That was 1948–a political moment very nearly as unsettled as our own. That year, the right and left wings of the Democratic Party took a walk. The Dixiecrats’ Strom Thurmond and the Progressives’ Henry Wallace together polled 2.3 million votes, costing Truman a majority in his narrow win over Republican Tom Dewey–shades of Bill Clinton’s 43 percent victory in ‘92.

History often teaches us more about politics than headlines and polls. Now as then, Americans are anxious and dissatisfied. After the divisive ‘48 election, voters chose a fresh route–Gen. Dwight D. Eisenhower, a war hero who seemed somehow above politics as usual. And there are tantalizing signals the electorate may do the same in 1996, this time with Colin Powell.

Consider the similarities. From ‘48 to ‘52. voters feared extremists in both parties. The Democrats’ left wing seemed headed toward socialism on the then British model; the GOP’s right wing was witch-hunting at home and isolationist abroad. Meanwhile, Sen. Joseph McCarthy was calling Truman a traitor. And charges of influence peddling be-deviled the White House–“that mess in Washington,” it was called.
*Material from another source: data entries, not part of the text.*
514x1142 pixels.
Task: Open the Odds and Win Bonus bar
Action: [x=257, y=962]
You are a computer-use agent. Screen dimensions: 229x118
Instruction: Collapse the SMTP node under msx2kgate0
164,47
People wanted a hero–someone who could restore the sense of national purpose forged in World War II. And so citizens’ groups started a Draft Eisenhower campaign. The GOP regulars didn’t want Ike; they liked Sen. Robert Taft of Ohio, But Eisenhower proved too popular with the grass roots. He squeaked to the nomination, and triumphed in November.
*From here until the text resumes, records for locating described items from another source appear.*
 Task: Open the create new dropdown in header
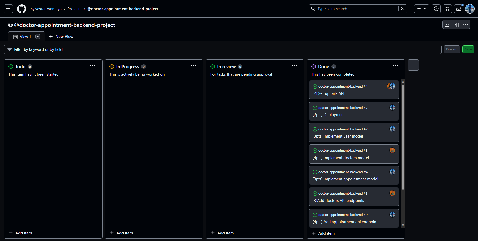point(421,9)
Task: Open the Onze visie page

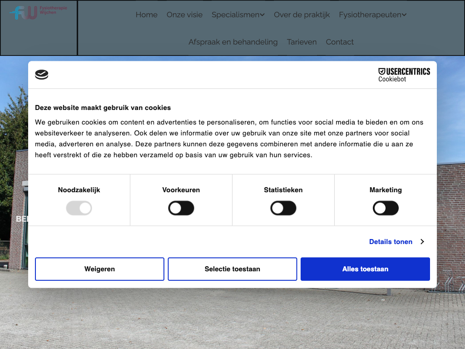Action: [184, 15]
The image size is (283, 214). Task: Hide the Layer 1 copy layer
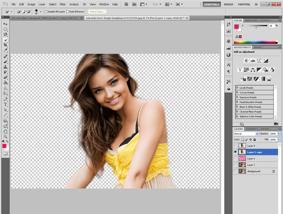[x=236, y=152]
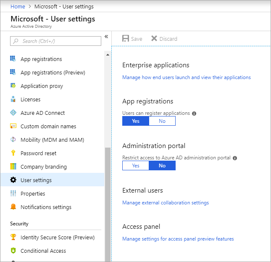Click the Licenses icon in sidebar
This screenshot has height=262, width=271.
click(13, 99)
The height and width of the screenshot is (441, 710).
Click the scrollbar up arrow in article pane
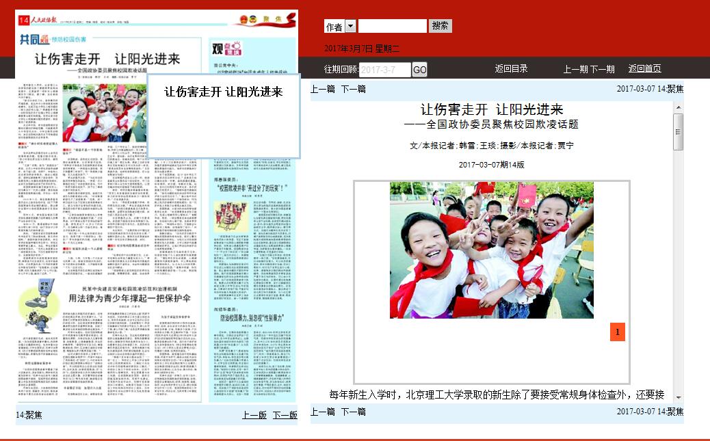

In this parallel age of gridlock. Gingrich and Whitewater, is Powell another Eisenhower? The two are, of course, very different kinds of men. There’s race and background–Ike’s classmates in Abilene, Kans., were nearly all WASPs: Powell’s, in the South Bronx, were Jews, Puerto Ricans, Italians, Irish, Poles and Jamaicans. And Desert Storm was hardly Operation Overlord. But Powell’s life experience–he would be the first president born in the inner city–may help him handle today’s domestic problems, many of which are connected to the nation’s cultural diversity and urban crisis. In foreign affairs, the lessons Ike learned in World War II prepared him to fight the Red Army. What Powell learned in the gulf is appropriate to post-cold-war challenges–murkier problems like Haiti, Bosnia, the Middle East. Ike hated war: so does Powell. (Not all generals do.) “Don’t go to war in response to emotions of anger and resentment,” Eisenhower said in 1954. This year, responding to the charge he was a “reluctant warrior” in the gulf, Powell declared: “Guilty. War is a deadly game.” Once at war, however. Eisenhower went all out, just as Powell did in 1991.
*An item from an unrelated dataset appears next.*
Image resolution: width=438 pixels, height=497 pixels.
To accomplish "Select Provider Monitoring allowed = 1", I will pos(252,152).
Powell is an outsider to elective politics–the public loves the idea of an independent Powell bid–with an insider’s feel for how Washington works. He has mastered the capital’s culture better than any leading American general since Eisenhower (who also spent much of his career in Washington). In the end, Ike was a partisan, and Powell may be, too. Because Powell’s appeal is so broad, both parties long to claim him. In his speeches, the general says: “We have to start thinking of America as a family. We have to stop screeching at each other, stop hurting each other, and instead start caring for, sacrificing for, and sharing with each other.” Coming from a respected old soldier, this is perfect-pitch rhetoric for the troubled ’90s. That’s why some Democrats like Mississippi Rep, Gene Taylor–a Southerner who survived in 1994 but who fears 1996–are organizing their own Draft Powell movement.

Powell’s allies, however, tend to be Republicans–George Bush, Caspar Weinberger–and the general preaches a kind of centrist GOP philosophy. “I have very strong Republican leanings on economic and foreign-policy matters,” he has said, “but I was a New Deal kid. I had pictures of Franklin Roosevelt on my wall.” (So did Ronald Reagan.) He wants to cut taxes, balance the budget, and has said work is the best solution for most social woes. On affirmative action, he opposes quotas, but in his speeches he recalls returning home from Vietnam and traveling in a segregated South: “I can remember very well being denied access to a lunch counter. This isn’t ancient . . . there are still racial problems in our country.” He deplored the Willie Horton spot in Bush’s 1988 campaign. Precisely because of this, he could do for the GOP in ‘96 what Eisenhower did for it In ‘52–save the party from Its own worst instincts.

The pundits think that once Powell gets specific, his ratings will fall. That’s what they said about Ike. But most people don’t choose a president based on his position on the 55-mph speed limit, or even abortion. They want someone who inspires them. And more and more. Colin Powell seems to be that man.